Visiting Fellows Named for 2000-01

May 20, 2000
Visiting Fellows Named for 2000-01

The Center for the Study of Values in Public Life has named four visiting fellows for the 2000-2001 academic year; they are Pumla Gobodo-Madikizela, Mary Hunt, Bill McKibben, and Julie Nelson.

The Women’s Studies in Religion Program has named five such fellows, who are referred to as visiting lecturers and research associates; they are Sidnie White Crawford, Sue Houchins, Oyeronke Olajubu, Tracy Pintchman, and Traci West. 

Gobodo-Madikizela, who was recently a visiting fellow at the Carr Center for Human Rights Policy in the Kennedy School of Government, spent three years as a member of the Truth and Reconciliation Commission in South Africa. After her year at the Divinity School, she will return to South Africa to become director of reconciliation at the Institute for Justice and Reconciliation. She will use her time at the Center for the Study of Values in Public Life to complete And the Brokenhearted Shall be Healers, a book that makes use of political theory and psychology to examine the dynamic of forgiveness.
           
Hunt is a co-founder and co-director of the Women’s Alliance for Theology, Ethics and Ritual (WATER) in Maryland and an adjunct member of the faculty of the Women’s Studies Program at Georgetown University. Her publications include the books Fierce Tenderness: A Feminist Theology of Friendship (1991), From Woman-Pain to Woman-Vision: Writings in Feminist Theology  (1989), and Las fida del femminismo alla teologia: The Challenge of Feminism to Theology (1980), edited with Rosino Gibellini. 

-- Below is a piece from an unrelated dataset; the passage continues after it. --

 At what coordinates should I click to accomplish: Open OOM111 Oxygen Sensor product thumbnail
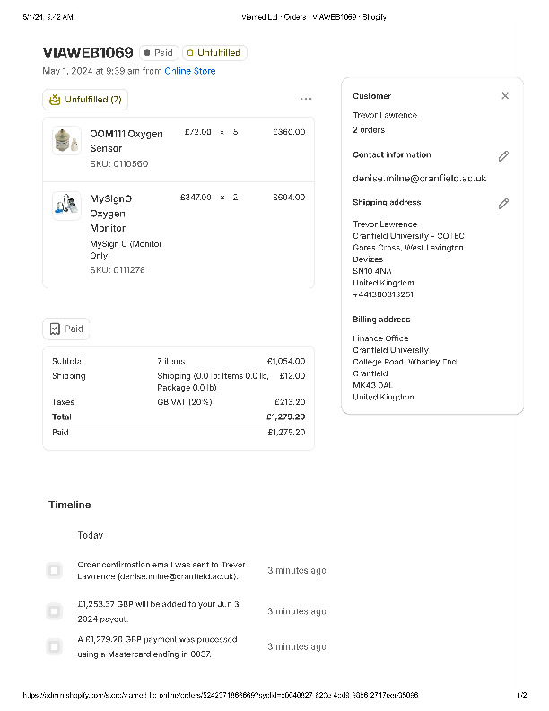[x=66, y=141]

She will spend her year at the center investigating how activism on issues such as same-sex marriage and the open participation of homosexuals and lesbians in the military can reinforce patriarchal structures by forcing activists to embrace social institutions rather than challenging them.
             
McKibben is a writer and activist who has been a leader in the environmental movement for the last 10 years. His groundbreaking book The End of Nature (1989) has been published in 19 languages. He is also the author of Hundred Dollar Holiday: The Case for a more Joyous Christmas (1998), Maybe One: A Personal and Environmental Argument for Smaller Families (1998), and The Comforting Whirlwind: God, Job, and the Scale of Creation (1994). His articles have appeared in The New Yorker, The Atlantic Monthly, and The Christian Century.  At the center, he will investigate how communities of faith can respond to the global-warming crisis and perhaps offer the most effective route into a complex debate that raises the deepest questions of human identity and justice.
         
Nelson is an associate professor of economics at the University of Massachusetts. Her publications on the relationship between economics and feminism include Beyond Economic Man: Feminist Theory and Economics (1993), edited with Marianne A. Ferber. She will spend her year at the center writing a book on the relationship between questions of knowledge and questions of value, particularly in regard to the issue of “caring labor.”  She is interested in improving the quality of intellectual policy debates in economics, and in constructing a more ethically adequate economics.
          
Crawford, who is chair of the classics and  religious studies department at the University of Nebraska, will be visiting lecturer and research associate in Hebrew Bible. She will be working on “Making Women Visible: What the Dead Sea Scrolls Say About Women,” a study of  texts from Qumran that illuminate the legal and social standing of women in Second Temple Judaism.
           
Houchins, who teaches at Union Institute, will be visiting lecturer and research 
associate in religion and society. Her project, “Conjuring  Identities: Religious Representations of Black Lesbian Women,” is an analysis of the  relationship between African diaspora religions  and the black female subject, particularly the African-American lesbian subject, and of how black same-sex desire has an impact on cultural productions.
           
Olajuba, a professor at the University of Ilorin in Nigeria, will be a visiting lecturer and research associate in world religions. In her  project, “Veritable Vehicle of Traditions: Women in Yoruba Christianity and Indigenous Religion,” she will be contrasting the place of women in two religions, and examining the role of religion as a cultural tool in the creation of ideas about gender.
          
Pintchman, a member of the theology faculty at Loyola University, will also be a visiting lecturer and research associate in world religions. She will be working on “Guests at God’s Wedding: Hindu Women Celebrating the Marriage of  Krishna and Tulsi,” a study of how Hindu women in the city of Benares conceive of, and observe, a key sacred event.
            
West, a professor of ethics and African American religion at Drew University, will be visiting lecturer and research associate in ethics. Her project, “Locating Our Worth: Moral Discourse, Spiritual Consequences, and Black Women’s Lives,” will look at how moral and spiritual questions, especially those related to race and gender, are constructed in Christian social ethics.
             
The Women’s Studies in Religion Program has announced that West is its inaugural Colorado Scholar. This position has been endowed with a gift of $1 million by a group of women in Colorado who believe sustained research on women and religion is crucial to changing social situations that inhibit women’s chances to achieve and lead throughout the world.